▸ **What you should do**:
Arrange every line of the material below as a JSON list of strings, one string per line, leaving out blank lines.

------ Exercise inputs ------

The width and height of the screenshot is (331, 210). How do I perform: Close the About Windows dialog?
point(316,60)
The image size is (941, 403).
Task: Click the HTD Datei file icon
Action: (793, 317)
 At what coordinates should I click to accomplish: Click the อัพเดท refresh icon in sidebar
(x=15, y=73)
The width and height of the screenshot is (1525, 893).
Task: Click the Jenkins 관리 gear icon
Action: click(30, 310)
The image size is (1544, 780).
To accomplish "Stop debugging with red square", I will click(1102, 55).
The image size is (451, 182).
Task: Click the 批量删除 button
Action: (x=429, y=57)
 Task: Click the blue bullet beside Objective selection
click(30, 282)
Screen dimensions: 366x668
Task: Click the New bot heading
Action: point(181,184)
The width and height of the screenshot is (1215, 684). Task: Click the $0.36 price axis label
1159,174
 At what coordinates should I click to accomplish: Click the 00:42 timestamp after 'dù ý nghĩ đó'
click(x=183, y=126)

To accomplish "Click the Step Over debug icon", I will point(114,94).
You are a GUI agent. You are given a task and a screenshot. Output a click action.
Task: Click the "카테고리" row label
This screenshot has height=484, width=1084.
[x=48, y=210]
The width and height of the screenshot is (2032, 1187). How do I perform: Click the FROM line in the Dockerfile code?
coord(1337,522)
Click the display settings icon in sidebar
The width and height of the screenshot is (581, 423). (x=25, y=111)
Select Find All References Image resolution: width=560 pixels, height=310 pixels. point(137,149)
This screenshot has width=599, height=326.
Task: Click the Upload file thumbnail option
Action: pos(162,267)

------

▸ **Exercise result**:
[
  "The width and height of the screenshot is (331, 210). How do I perform: Close the About Windows dialog?",
  "point(316,60)",
  "The image size is (941, 403).",
  "Task: Click the HTD Datei file icon",
  "Action: (793, 317)",
  " At what coordinates should I click to accomplish: Click the อัพเดท refresh icon in sidebar",
  "(x=15, y=73)",
  "The width and height of the screenshot is (1525, 893).",
  "Task: Click the Jenkins 관리 gear icon",
  "Action: click(30, 310)",
  "The image size is (1544, 780).",
  "To accomplish \"Stop debugging with red square\", I will click(1102, 55).",
  "The image size is (451, 182).",
  "Task: Click the 批量删除 button",
  "Action: (x=429, y=57)",
  " Task: Click the blue bullet beside Objective selection",
  "click(30, 282)",
  "Screen dimensions: 366x668",
  "Task: Click the New bot heading",
  "Action: point(181,184)",
  "The width and height of the screenshot is (1215, 684). Task: Click the $0.36 price axis label",
  "1159,174",
  " At what coordinates should I click to accomplish: Click the 00:42 timestamp after 'dù ý nghĩ đó'",
  "click(x=183, y=126)",
  "To accomplish \"Click the Step Over debug icon\", I will point(114,94).",
  "You are a GUI agent. You are given a task and a screenshot. Output a click action.",
  "Task: Click the \"카테고리\" row label",
  "This screenshot has height=484, width=1084.",
  "[x=48, y=210]",
  "The width and height of the screenshot is (2032, 1187). How do I perform: Click the FROM line in the Dockerfile code?",
  "coord(1337,522)",
  "Click the display settings icon in sidebar",
  "The width and height of the screenshot is (581, 423). (x=25, y=111)",
  "Select Find All References Image resolution: width=560 pixels, height=310 pixels. point(137,149)",
  "This screenshot has width=599, height=326.",
  "Task: Click the Upload file thumbnail option",
  "Action: pos(162,267)"
]